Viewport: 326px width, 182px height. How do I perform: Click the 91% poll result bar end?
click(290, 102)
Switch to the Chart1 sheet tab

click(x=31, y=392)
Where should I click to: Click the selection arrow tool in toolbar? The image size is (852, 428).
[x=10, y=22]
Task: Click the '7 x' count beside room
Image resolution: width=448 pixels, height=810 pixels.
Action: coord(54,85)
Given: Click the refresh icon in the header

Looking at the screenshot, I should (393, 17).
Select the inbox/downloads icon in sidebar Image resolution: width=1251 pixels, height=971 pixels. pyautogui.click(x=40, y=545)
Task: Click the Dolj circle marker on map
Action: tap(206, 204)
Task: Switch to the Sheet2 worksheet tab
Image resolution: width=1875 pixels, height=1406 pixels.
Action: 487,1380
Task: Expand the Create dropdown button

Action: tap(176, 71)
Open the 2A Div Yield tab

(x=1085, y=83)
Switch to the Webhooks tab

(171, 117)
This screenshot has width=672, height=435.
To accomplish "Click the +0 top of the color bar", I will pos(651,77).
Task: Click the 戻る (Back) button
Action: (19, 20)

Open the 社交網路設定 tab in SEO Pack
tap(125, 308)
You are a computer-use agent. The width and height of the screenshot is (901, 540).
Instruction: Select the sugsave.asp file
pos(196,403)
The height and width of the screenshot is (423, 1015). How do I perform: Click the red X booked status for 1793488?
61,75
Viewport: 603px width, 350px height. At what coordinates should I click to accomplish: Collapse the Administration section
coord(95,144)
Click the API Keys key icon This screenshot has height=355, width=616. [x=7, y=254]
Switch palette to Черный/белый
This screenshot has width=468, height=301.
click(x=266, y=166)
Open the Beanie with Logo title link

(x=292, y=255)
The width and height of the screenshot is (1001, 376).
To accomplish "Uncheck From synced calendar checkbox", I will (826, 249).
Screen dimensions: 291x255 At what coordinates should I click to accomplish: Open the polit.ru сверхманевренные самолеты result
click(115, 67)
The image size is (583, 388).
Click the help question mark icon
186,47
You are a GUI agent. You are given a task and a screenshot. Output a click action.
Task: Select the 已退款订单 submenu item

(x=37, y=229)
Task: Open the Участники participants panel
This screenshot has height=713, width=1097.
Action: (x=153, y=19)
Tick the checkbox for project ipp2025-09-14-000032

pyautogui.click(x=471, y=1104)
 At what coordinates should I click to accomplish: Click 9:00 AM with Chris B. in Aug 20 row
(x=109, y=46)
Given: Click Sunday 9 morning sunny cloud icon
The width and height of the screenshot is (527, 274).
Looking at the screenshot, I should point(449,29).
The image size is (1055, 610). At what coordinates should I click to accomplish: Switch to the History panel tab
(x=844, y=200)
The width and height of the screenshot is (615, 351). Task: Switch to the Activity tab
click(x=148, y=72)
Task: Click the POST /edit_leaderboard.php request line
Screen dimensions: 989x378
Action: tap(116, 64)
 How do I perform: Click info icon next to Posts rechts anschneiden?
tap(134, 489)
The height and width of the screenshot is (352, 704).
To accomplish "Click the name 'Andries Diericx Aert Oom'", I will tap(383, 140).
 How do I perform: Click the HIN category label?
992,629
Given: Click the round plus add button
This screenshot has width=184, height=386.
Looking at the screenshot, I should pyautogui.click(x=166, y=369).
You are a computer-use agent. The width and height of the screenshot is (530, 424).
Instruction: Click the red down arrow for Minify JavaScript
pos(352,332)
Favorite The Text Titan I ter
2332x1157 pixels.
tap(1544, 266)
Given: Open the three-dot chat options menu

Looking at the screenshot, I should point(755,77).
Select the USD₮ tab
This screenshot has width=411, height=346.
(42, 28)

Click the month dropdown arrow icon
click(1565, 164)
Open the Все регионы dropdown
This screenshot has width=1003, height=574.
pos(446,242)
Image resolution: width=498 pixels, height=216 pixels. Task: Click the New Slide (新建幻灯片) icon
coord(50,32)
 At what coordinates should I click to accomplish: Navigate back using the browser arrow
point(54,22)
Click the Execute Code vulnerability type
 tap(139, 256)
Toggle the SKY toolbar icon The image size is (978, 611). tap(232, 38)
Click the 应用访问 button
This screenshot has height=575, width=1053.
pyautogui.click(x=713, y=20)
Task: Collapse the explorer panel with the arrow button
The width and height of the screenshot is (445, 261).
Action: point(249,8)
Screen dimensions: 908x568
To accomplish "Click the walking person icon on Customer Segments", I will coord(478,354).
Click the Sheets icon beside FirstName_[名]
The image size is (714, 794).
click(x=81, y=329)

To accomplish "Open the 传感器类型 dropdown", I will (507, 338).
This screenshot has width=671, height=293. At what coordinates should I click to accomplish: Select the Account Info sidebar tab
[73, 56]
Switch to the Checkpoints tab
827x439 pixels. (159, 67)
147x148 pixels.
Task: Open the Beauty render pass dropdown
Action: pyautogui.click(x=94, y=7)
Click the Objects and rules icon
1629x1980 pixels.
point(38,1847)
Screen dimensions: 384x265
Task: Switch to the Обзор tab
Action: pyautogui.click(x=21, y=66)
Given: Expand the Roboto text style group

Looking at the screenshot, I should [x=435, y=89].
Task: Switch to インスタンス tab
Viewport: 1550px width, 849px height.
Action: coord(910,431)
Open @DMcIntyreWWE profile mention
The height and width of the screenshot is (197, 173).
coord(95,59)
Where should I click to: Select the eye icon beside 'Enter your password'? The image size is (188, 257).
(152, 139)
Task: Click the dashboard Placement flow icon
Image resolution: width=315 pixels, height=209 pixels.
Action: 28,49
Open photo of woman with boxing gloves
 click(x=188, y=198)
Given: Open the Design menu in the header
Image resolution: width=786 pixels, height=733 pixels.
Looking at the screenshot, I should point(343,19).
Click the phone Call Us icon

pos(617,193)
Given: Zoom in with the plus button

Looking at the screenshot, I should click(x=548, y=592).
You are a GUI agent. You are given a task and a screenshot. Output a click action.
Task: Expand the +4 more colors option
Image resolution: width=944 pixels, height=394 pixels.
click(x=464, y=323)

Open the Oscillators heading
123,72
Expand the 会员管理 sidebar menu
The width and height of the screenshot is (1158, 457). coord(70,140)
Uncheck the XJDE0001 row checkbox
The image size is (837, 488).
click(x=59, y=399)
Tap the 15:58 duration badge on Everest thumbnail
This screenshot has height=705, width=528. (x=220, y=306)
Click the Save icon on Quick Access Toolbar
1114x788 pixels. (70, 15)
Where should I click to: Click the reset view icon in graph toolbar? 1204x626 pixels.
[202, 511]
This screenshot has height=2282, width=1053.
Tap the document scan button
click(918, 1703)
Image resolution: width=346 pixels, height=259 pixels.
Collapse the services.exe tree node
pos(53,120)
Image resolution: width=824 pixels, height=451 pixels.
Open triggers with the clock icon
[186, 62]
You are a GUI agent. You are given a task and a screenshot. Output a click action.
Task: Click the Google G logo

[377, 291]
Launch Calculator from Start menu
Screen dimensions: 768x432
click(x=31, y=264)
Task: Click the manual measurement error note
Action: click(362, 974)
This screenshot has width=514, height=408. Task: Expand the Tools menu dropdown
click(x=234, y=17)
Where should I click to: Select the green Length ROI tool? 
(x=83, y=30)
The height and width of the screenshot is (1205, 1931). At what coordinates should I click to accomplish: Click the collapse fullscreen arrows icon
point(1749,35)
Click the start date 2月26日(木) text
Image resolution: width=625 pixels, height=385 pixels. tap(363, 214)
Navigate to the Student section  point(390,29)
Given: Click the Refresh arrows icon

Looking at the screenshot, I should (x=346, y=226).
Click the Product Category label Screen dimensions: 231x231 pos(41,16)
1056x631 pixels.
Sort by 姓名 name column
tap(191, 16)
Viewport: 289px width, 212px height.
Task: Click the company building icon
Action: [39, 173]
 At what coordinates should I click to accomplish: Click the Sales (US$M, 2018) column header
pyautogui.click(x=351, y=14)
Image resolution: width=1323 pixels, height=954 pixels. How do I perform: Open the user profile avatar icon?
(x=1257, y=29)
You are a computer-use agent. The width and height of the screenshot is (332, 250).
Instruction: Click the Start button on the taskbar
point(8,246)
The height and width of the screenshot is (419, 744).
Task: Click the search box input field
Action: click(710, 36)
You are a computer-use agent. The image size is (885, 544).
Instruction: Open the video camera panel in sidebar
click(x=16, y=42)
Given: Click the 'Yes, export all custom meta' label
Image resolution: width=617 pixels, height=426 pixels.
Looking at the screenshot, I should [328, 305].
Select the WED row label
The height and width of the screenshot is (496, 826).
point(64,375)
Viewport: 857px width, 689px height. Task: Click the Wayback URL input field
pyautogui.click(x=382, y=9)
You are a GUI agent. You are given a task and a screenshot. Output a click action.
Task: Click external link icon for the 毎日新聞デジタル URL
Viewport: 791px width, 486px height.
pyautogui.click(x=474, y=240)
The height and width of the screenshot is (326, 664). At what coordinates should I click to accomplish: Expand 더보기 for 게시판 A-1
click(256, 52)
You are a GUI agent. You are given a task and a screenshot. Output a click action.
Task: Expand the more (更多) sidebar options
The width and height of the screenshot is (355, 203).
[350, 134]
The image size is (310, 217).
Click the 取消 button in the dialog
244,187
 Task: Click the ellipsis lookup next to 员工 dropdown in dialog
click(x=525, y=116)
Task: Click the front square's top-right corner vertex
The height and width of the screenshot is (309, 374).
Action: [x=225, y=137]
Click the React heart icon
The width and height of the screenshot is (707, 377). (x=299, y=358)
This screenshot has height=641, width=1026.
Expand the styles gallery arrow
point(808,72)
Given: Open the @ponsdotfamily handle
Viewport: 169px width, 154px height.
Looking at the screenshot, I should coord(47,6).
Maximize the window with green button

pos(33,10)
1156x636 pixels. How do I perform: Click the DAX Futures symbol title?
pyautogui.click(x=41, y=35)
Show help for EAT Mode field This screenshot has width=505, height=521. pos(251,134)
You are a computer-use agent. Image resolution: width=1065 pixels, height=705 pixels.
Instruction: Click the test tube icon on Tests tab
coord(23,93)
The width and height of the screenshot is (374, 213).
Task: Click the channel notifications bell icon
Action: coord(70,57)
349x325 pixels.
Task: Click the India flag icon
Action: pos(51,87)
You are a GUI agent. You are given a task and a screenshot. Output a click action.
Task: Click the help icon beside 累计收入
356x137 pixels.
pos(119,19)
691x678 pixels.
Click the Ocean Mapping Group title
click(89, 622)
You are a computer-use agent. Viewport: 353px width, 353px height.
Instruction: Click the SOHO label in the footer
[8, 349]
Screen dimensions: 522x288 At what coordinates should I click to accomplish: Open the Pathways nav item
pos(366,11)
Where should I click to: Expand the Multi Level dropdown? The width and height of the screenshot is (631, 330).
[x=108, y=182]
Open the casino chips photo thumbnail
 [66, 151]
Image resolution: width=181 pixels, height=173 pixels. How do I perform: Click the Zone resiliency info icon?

Exercise —
Can you write out the entries again, starting at the line containing "Open the casino chips photo thumbnail" and ending at the last line of the entries, with the requests kept and each coordinate in the answers shifted up by 13?

Result —
Open the casino chips photo thumbnail
 [79, 164]
Image resolution: width=181 pixels, height=173 pixels. How do I perform: Click the Zone resiliency info icon?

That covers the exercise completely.